Copy each of the items below word for word, keeping them all in the same order.

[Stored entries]
>>

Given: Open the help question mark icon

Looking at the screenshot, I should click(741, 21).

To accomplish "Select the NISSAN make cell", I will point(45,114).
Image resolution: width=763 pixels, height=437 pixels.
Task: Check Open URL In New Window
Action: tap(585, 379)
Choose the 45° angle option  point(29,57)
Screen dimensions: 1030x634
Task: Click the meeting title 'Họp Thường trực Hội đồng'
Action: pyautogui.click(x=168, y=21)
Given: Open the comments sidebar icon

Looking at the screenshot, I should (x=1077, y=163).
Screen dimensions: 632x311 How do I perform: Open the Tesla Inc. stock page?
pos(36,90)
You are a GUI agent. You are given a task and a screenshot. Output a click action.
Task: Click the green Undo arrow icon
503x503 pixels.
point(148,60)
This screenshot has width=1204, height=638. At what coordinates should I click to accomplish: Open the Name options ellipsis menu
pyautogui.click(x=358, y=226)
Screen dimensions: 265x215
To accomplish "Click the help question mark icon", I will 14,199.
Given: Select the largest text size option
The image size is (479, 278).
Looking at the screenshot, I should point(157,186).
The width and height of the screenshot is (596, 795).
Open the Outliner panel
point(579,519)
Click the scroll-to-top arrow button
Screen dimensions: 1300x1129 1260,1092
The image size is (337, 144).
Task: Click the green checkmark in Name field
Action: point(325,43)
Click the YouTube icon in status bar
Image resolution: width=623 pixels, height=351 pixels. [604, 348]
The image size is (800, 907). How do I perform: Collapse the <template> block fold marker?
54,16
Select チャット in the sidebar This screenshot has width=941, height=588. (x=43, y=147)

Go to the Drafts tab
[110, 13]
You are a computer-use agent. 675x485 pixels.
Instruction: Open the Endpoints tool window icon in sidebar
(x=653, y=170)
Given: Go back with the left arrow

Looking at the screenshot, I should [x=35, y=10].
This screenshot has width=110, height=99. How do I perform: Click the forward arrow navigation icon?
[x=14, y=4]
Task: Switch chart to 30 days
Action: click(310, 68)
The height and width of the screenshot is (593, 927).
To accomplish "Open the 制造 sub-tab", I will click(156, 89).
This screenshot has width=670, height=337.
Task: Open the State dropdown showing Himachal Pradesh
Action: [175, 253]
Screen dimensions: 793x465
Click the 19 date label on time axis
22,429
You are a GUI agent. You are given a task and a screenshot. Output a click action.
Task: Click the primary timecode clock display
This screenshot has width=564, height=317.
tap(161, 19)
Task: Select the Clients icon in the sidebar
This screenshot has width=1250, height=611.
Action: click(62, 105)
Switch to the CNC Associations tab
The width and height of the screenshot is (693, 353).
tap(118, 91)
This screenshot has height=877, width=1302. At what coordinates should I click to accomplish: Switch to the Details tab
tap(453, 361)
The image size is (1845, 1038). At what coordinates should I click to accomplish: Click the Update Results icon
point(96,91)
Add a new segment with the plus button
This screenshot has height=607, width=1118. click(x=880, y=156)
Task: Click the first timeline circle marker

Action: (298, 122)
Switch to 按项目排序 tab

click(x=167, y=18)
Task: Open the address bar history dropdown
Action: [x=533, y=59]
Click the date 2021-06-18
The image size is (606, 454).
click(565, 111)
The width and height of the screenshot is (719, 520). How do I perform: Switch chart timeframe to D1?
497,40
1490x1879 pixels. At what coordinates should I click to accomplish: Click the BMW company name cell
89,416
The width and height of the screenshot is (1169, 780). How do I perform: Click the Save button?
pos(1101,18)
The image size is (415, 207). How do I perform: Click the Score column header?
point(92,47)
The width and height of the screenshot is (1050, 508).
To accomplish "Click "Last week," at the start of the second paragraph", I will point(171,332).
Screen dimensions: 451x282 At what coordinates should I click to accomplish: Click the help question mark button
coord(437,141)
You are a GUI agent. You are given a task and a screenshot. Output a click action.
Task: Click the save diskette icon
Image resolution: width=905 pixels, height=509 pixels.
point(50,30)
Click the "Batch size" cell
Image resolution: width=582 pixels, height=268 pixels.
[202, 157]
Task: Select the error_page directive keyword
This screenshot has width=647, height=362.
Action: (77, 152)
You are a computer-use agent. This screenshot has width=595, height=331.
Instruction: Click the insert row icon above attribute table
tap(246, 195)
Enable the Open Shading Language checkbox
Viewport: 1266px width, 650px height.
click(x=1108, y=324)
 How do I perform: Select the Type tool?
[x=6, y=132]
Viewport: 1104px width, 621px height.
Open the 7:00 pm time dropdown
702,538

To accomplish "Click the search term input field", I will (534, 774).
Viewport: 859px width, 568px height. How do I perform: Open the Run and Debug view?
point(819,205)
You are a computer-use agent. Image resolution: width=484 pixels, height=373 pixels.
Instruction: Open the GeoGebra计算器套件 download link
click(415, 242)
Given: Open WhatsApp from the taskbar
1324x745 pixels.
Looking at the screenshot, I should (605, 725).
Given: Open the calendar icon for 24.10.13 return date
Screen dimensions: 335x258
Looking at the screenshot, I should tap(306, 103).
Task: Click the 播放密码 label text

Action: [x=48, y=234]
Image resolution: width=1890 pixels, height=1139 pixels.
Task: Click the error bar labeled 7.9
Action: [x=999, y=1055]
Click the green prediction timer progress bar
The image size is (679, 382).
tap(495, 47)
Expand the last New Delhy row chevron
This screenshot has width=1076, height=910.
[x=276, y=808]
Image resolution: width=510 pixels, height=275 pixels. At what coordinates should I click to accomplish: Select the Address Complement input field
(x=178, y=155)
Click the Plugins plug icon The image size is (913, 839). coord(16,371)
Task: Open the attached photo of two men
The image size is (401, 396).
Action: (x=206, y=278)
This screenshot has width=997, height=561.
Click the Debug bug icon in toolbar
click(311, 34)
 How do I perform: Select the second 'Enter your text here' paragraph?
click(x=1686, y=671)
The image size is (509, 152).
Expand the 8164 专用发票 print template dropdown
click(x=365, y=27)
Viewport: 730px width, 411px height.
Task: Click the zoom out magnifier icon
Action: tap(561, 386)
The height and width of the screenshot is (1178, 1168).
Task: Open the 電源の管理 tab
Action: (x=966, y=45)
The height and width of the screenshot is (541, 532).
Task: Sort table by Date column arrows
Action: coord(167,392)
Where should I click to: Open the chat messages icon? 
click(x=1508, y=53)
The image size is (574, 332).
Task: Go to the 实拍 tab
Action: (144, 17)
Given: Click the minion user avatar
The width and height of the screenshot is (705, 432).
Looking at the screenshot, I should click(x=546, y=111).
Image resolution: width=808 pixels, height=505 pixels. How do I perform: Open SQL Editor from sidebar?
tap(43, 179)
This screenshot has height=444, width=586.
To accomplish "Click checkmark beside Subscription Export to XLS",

<<

*SOLUTION TO THIS EXERCISE*
Given: Open the help question mark icon

Looking at the screenshot, I should click(741, 21).

To accomplish "Select the NISSAN make cell", I will point(45,114).
Image resolution: width=763 pixels, height=437 pixels.
Task: Check Open URL In New Window
Action: tap(585, 379)
Choose the 45° angle option  point(29,57)
Screen dimensions: 1030x634
Task: Click the meeting title 'Họp Thường trực Hội đồng'
Action: pyautogui.click(x=168, y=21)
Given: Open the comments sidebar icon

Looking at the screenshot, I should (x=1077, y=163).
Screen dimensions: 632x311 How do I perform: Open the Tesla Inc. stock page?
pos(36,90)
You are a GUI agent. You are given a task and a screenshot. Output a click action.
Task: Click the green Undo arrow icon
503x503 pixels.
point(148,60)
This screenshot has width=1204, height=638. At what coordinates should I click to accomplish: Open the Name options ellipsis menu
pyautogui.click(x=358, y=226)
Screen dimensions: 265x215
To accomplish "Click the help question mark icon", I will 14,199.
Given: Select the largest text size option
The image size is (479, 278).
Looking at the screenshot, I should point(157,186).
The width and height of the screenshot is (596, 795).
Open the Outliner panel
point(579,519)
Click the scroll-to-top arrow button
Screen dimensions: 1300x1129 1260,1092
The image size is (337, 144).
Task: Click the green checkmark in Name field
Action: point(325,43)
Click the YouTube icon in status bar
Image resolution: width=623 pixels, height=351 pixels. [604, 348]
The image size is (800, 907). How do I perform: Collapse the <template> block fold marker?
54,16
Select チャット in the sidebar This screenshot has width=941, height=588. (x=43, y=147)

Go to the Drafts tab
[110, 13]
You are a computer-use agent. 675x485 pixels.
Instruction: Open the Endpoints tool window icon in sidebar
(x=653, y=170)
Given: Go back with the left arrow

Looking at the screenshot, I should [x=35, y=10].
This screenshot has width=110, height=99. How do I perform: Click the forward arrow navigation icon?
[x=14, y=4]
Task: Switch chart to 30 days
Action: click(310, 68)
The height and width of the screenshot is (593, 927).
To accomplish "Open the 制造 sub-tab", I will click(156, 89).
This screenshot has width=670, height=337.
Task: Open the State dropdown showing Himachal Pradesh
Action: [175, 253]
Screen dimensions: 793x465
Click the 19 date label on time axis
22,429
You are a GUI agent. You are given a task and a screenshot. Output a click action.
Task: Click the primary timecode clock display
This screenshot has width=564, height=317.
tap(161, 19)
Task: Select the Clients icon in the sidebar
This screenshot has width=1250, height=611.
Action: click(62, 105)
Switch to the CNC Associations tab
The width and height of the screenshot is (693, 353).
tap(118, 91)
This screenshot has height=877, width=1302. At what coordinates should I click to accomplish: Switch to the Details tab
tap(453, 361)
The image size is (1845, 1038). At what coordinates should I click to accomplish: Click the Update Results icon
point(96,91)
Add a new segment with the plus button
This screenshot has height=607, width=1118. click(x=880, y=156)
Task: Click the first timeline circle marker

Action: (298, 122)
Switch to 按项目排序 tab

click(x=167, y=18)
Task: Open the address bar history dropdown
Action: [x=533, y=59]
Click the date 2021-06-18
The image size is (606, 454).
click(565, 111)
The width and height of the screenshot is (719, 520). How do I perform: Switch chart timeframe to D1?
497,40
1490x1879 pixels. At what coordinates should I click to accomplish: Click the BMW company name cell
89,416
The width and height of the screenshot is (1169, 780). How do I perform: Click the Save button?
pos(1101,18)
The image size is (415, 207). How do I perform: Click the Score column header?
point(92,47)
The width and height of the screenshot is (1050, 508).
To accomplish "Click "Last week," at the start of the second paragraph", I will point(171,332).
Screen dimensions: 451x282 At what coordinates should I click to accomplish: Click the help question mark button
coord(437,141)
You are a GUI agent. You are given a task and a screenshot. Output a click action.
Task: Click the save diskette icon
Image resolution: width=905 pixels, height=509 pixels.
point(50,30)
Click the "Batch size" cell
Image resolution: width=582 pixels, height=268 pixels.
[202, 157]
Task: Select the error_page directive keyword
This screenshot has width=647, height=362.
Action: (77, 152)
You are a computer-use agent. This screenshot has width=595, height=331.
Instruction: Click the insert row icon above attribute table
tap(246, 195)
Enable the Open Shading Language checkbox
Viewport: 1266px width, 650px height.
click(x=1108, y=324)
 How do I perform: Select the Type tool?
[x=6, y=132]
Viewport: 1104px width, 621px height.
Open the 7:00 pm time dropdown
702,538

To accomplish "Click the search term input field", I will (534, 774).
Viewport: 859px width, 568px height. How do I perform: Open the Run and Debug view?
point(819,205)
You are a computer-use agent. Image resolution: width=484 pixels, height=373 pixels.
Instruction: Open the GeoGebra计算器套件 download link
click(415, 242)
Given: Open WhatsApp from the taskbar
1324x745 pixels.
Looking at the screenshot, I should (605, 725).
Given: Open the calendar icon for 24.10.13 return date
Screen dimensions: 335x258
Looking at the screenshot, I should tap(306, 103).
Task: Click the 播放密码 label text

Action: [x=48, y=234]
Image resolution: width=1890 pixels, height=1139 pixels.
Task: Click the error bar labeled 7.9
Action: [x=999, y=1055]
Click the green prediction timer progress bar
The image size is (679, 382).
tap(495, 47)
Expand the last New Delhy row chevron
This screenshot has width=1076, height=910.
[x=276, y=808]
Image resolution: width=510 pixels, height=275 pixels. At what coordinates should I click to accomplish: Select the Address Complement input field
(x=178, y=155)
Click the Plugins plug icon The image size is (913, 839). coord(16,371)
Task: Open the attached photo of two men
The image size is (401, 396).
Action: (x=206, y=278)
This screenshot has width=997, height=561.
Click the Debug bug icon in toolbar
click(311, 34)
 How do I perform: Select the second 'Enter your text here' paragraph?
click(x=1686, y=671)
The image size is (509, 152).
Expand the 8164 专用发票 print template dropdown
click(x=365, y=27)
Viewport: 730px width, 411px height.
Task: Click the zoom out magnifier icon
Action: tap(561, 386)
The height and width of the screenshot is (1178, 1168).
Task: Open the 電源の管理 tab
Action: (x=966, y=45)
The height and width of the screenshot is (541, 532).
Task: Sort table by Date column arrows
Action: coord(167,392)
Where should I click to: Open the chat messages icon? 
click(x=1508, y=53)
The image size is (574, 332).
Task: Go to the 实拍 tab
Action: (144, 17)
Given: Click the minion user avatar
The width and height of the screenshot is (705, 432).
Looking at the screenshot, I should click(x=546, y=111).
Image resolution: width=808 pixels, height=505 pixels. How do I perform: Open SQL Editor from sidebar?
tap(43, 179)
This screenshot has height=444, width=586.
To accomplish "Click checkmark beside Subscription Export to XLS",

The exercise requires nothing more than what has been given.